As Kenneth Starr’s investigation of the President proceeds, so does the Federal judiciary’s investigation of Mr. Starr. The independent counsel and his staff may feel more elevated than their colleagues in the Department of Justice, but they too are sworn to uphold the law-including the law requiring that grand jury testimony remain confidential. Prosecutors are rarely sanctioned for leaking, but they are rarely caught leaking as flagrantly and contemptuously as Mr. Starr allegedly did.
With the unsealing of a ruling by the U.S. Court of Appeals for the District of Columbia on Aug. 7, the public has learned that Mr. Starr may be found in contempt for violating Rule 6E of the Federal Rules of Criminal Procedure-and must now prove before Judge Norma Holloway Johnson that he and his deputies were not the source of copious leaks about the Monica Lewinsky case.
Although important documents in this matter remain sealed for the moment, the two court decisions that were opened the other day offer tantalizing hints about what the leaks probe eventually may reveal about the independent counsel and the national media.
Mr. Starr’s righteous assurances that he and his office do not leak have always sounded dubious, and were devalued even more by the appearance of Steven Brill’s exposé in the premiere issue of Brill’s Content magazine. Mr. Starr replied with an exceptionally narrow view of what constitutes a grand jury leak, hoping to extricate himself by stripping the law of meaning. It didn’t fly.

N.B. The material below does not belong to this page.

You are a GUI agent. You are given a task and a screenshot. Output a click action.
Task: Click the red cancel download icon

Now Mr. Brill, vilified and mocked by certain wounded journalists when his article appeared, can cite both Judge Johnson’s decision and the Court of Appeals ruling upholding that decision as vindication of his own broader view of Mr. Starr’s indiscretions. The judge’s opinion cites the Brill article as prima facie evidence that the independent counsel has repeatedly violated grand jury secrecy.

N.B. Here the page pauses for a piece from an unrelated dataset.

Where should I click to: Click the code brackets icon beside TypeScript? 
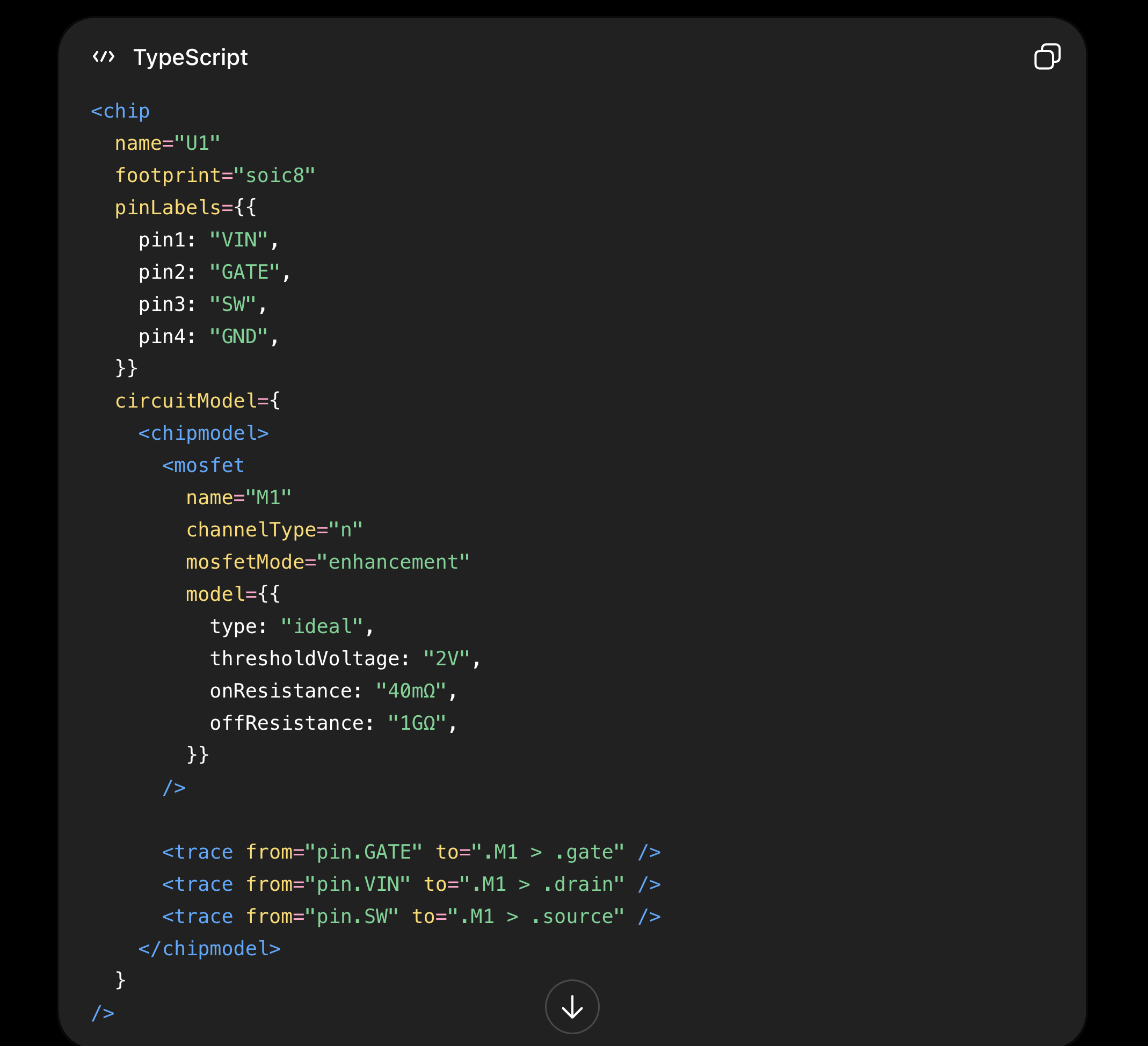104,56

Judge Johnson’s harsh ruling was not fully endorsed by the appeals court panel (which included the august right-winger Laurence Silberman, recently mentioned in this space). She had ordered Mr. Starr and some of his deputies to submit to limited questioning by the President’s attorneys, under oath, about their dealings with the press, and to answer subpoenas for certain documents “related to media contacts.” The appeals court struck down that order as too invasive. But there will be a leaks probe, and it won’t be the self-investigation proposed by Mr. Starr. The judge will conduct it herself.
What is she likely to find out? Let’s turn to the briefs filed by Mr. Starr and David Kendall, the President’s defense counsel, in their argument before the Court of Appeals. Despite heavy redactions to preserve confidential material, these documents contain clues hidden between the endless lines of legal citation.
Mr. Kendall notes acidly that the independent counsel’s many affidavits submitted to the court “do not even deny leaking any of the information at issue in these proceedings.” Further on, he quotes this “extraordinary admission” by Mr. Starr in his own still-sealed brief: “It is impossible to disclose what the United States [Mr. Starr’s nickname for himself] may have represented to press sources without revealing protected information.” In other words, his alleged leaks can’t be examined without risking further leakage. A nice Catch-22, eh?
Mr. Kendall then suggests Mr. Starr may be pleading that he and his crew were “only leaking false information-a deeply troubling proposition in itself …” Troubling indeed, especially for the news organizations that were used to propagating dubious evidence such as the “talking points” and their purported authorship by Bruce Lindsey.
Equally disturbing is the implication that some journalists may have acted as informants for Mr. Starr. An interrupted sentence in Mr. Kendall’s brief begins: “The show cause hearing is designed to look at what the [independent counsel] told the press”-and then it stops suddenly. The next six lines are redacted. And in the next paragraph, Mr. Kendall refers to Mr. Starr’s worry about compromising his “relations with confidential sources of information.”
An even stronger suspicion is created by Mr. Starr’s own appellate petition. Amid much redacted material, he suddenly cites a case upholding “the informer’s privilege … protecting the anonymity of citizens who cooperate in law enforcement.” The informer’s privilege? The only subject being examined by the court is Mr. Starr’s relationship with members of the media, and he seems worried that that will somehow compromise his use of certain informers. Are there reporters who belong in that category? If so, then Steve Brill should reserve space for Pressgate’s appalling sequel.
In the meantime, the Associated Press reported on Aug. 10 that Mr. Starr’s official report to Congress may focus solely on the Lewinsky matter. The independent counsel is expected to file no criminal charges regarding Whitewater, Travelgate or Filegate. So any supposedly impeachable “high crimes and misdemeanors” will arise from an alleged civil perjury about sex. After four years and $40 million, will Mr. Starr dare approach Congress with only that distasteful scrap?